Only lines with the word "computer" are wanted; copy each of them from the listing below.

▸ Excerpted data
━━━━

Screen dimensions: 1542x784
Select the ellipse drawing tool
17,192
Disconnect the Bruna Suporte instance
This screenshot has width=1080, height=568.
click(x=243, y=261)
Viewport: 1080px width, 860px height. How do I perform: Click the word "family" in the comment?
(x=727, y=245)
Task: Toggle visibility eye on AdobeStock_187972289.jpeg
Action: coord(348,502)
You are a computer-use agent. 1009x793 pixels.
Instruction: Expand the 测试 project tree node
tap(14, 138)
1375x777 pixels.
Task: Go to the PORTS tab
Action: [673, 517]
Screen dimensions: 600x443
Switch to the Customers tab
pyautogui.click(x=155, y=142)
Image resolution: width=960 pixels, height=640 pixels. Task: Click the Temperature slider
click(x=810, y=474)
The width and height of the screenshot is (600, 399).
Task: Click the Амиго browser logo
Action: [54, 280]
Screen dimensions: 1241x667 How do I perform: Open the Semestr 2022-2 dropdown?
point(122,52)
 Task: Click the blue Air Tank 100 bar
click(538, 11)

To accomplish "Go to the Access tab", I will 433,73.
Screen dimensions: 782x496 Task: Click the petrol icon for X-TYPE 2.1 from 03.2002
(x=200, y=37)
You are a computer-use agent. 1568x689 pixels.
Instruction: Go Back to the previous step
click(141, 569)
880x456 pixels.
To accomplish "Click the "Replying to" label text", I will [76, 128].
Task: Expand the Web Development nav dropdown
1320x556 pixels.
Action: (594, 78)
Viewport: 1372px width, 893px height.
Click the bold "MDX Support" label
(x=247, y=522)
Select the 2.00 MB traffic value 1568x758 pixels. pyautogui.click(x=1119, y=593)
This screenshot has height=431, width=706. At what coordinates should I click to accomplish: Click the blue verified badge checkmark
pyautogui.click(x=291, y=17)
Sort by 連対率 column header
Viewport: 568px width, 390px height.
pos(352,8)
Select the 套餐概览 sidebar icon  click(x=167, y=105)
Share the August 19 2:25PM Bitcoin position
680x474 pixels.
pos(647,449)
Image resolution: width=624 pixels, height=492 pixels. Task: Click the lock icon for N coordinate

━━━━

▸ Answer below
You are a computer-use agent. 1009x793 pixels.
You are a computer-use agent. 1568x689 pixels.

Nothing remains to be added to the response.